## REQUIRED ACTION
Repeat each entry exactly.

## DATA
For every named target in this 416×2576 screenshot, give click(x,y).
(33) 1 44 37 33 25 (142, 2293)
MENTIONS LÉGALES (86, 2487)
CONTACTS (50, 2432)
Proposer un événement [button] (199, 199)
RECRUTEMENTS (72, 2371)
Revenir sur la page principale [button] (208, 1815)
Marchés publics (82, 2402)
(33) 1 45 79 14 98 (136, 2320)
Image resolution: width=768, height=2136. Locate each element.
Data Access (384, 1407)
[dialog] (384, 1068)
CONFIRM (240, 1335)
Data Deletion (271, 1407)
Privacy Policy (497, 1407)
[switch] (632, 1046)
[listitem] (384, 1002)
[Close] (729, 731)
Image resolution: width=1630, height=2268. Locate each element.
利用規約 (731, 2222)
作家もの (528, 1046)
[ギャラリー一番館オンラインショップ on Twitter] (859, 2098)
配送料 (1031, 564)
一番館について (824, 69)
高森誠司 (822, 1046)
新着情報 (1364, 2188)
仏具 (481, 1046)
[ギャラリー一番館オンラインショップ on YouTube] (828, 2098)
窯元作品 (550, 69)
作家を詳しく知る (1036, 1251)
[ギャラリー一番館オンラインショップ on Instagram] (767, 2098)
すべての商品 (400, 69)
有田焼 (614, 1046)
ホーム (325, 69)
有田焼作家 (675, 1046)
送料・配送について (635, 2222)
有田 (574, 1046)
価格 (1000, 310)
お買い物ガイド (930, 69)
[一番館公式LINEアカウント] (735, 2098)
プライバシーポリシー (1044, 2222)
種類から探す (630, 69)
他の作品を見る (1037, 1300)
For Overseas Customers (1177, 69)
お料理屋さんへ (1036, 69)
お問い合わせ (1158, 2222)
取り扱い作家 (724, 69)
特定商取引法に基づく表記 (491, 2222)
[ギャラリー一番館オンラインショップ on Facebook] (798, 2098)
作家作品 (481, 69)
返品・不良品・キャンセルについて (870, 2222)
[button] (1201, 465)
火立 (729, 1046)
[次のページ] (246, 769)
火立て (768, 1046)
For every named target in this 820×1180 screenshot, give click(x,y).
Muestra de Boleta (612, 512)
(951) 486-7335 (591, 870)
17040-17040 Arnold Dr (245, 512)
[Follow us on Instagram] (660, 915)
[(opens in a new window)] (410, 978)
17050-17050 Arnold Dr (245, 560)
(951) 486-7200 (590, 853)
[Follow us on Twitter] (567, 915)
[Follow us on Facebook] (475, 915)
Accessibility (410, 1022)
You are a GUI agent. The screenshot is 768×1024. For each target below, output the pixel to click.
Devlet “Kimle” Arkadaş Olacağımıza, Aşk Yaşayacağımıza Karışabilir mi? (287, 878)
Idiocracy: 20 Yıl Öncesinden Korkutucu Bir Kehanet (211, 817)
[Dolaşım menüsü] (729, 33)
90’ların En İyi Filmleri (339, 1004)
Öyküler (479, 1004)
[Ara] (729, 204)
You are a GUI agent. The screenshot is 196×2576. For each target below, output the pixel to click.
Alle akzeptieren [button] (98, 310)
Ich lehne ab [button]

## ANSWER FOR THE TASK
For every named target in this 416×2576 screenshot, give click(x,y).
(33) 1 44 37 33 25 (142, 2293)
MENTIONS LÉGALES (86, 2487)
CONTACTS (50, 2432)
Proposer un événement [button] (199, 199)
RECRUTEMENTS (72, 2371)
Revenir sur la page principale [button] (208, 1815)
Marchés publics (82, 2402)
(33) 1 45 79 14 98 (136, 2320)
Image resolution: width=768, height=2136. Locate each element.
Data Access (384, 1407)
[dialog] (384, 1068)
CONFIRM (240, 1335)
Data Deletion (271, 1407)
Privacy Policy (497, 1407)
[switch] (632, 1046)
[listitem] (384, 1002)
[Close] (729, 731)
Image resolution: width=1630, height=2268. Locate each element.
利用規約 (731, 2222)
作家もの (528, 1046)
[ギャラリー一番館オンラインショップ on Twitter] (859, 2098)
配送料 (1031, 564)
一番館について (824, 69)
高森誠司 (822, 1046)
新着情報 (1364, 2188)
仏具 (481, 1046)
[ギャラリー一番館オンラインショップ on YouTube] (828, 2098)
窯元作品 (550, 69)
作家を詳しく知る (1036, 1251)
[ギャラリー一番館オンラインショップ on Instagram] (767, 2098)
すべての商品 (400, 69)
有田焼 (614, 1046)
ホーム (325, 69)
有田焼作家 (675, 1046)
送料・配送について (635, 2222)
有田 (574, 1046)
価格 (1000, 310)
お買い物ガイド (930, 69)
[一番館公式LINEアカウント] (735, 2098)
プライバシーポリシー (1044, 2222)
種類から探す (630, 69)
他の作品を見る (1037, 1300)
For Overseas Customers (1177, 69)
お料理屋さんへ (1036, 69)
お問い合わせ (1158, 2222)
取り扱い作家 (724, 69)
特定商取引法に基づく表記 (491, 2222)
[ギャラリー一番館オンラインショップ on Facebook] (798, 2098)
作家作品 (481, 69)
返品・不良品・キャンセルについて (870, 2222)
[button] (1201, 465)
火立 (729, 1046)
[次のページ] (246, 769)
火立て (768, 1046)
For every named target in this 820×1180 screenshot, give click(x,y).
Muestra de Boleta (612, 512)
(951) 486-7335 (591, 870)
17040-17040 Arnold Dr (245, 512)
[Follow us on Instagram] (660, 915)
[(opens in a new window)] (410, 978)
17050-17050 Arnold Dr (245, 560)
(951) 486-7200 (590, 853)
[Follow us on Twitter] (567, 915)
[Follow us on Facebook] (475, 915)
Accessibility (410, 1022)
You are a GUI agent. The screenshot is 768×1024. For each target below, output the pixel to click.
Devlet “Kimle” Arkadaş Olacağımıza, Aşk Yaşayacağımıza Karışabilir mi? (287, 878)
Idiocracy: 20 Yıl Öncesinden Korkutucu Bir Kehanet (211, 817)
[Dolaşım menüsü] (729, 33)
90’ların En İyi Filmleri (339, 1004)
Öyküler (479, 1004)
[Ara] (729, 204)
You are a GUI agent. The screenshot is 196×2576. For each target below, output the pixel to click.
Alle akzeptieren [button] (98, 310)
Ich lehne ab [button]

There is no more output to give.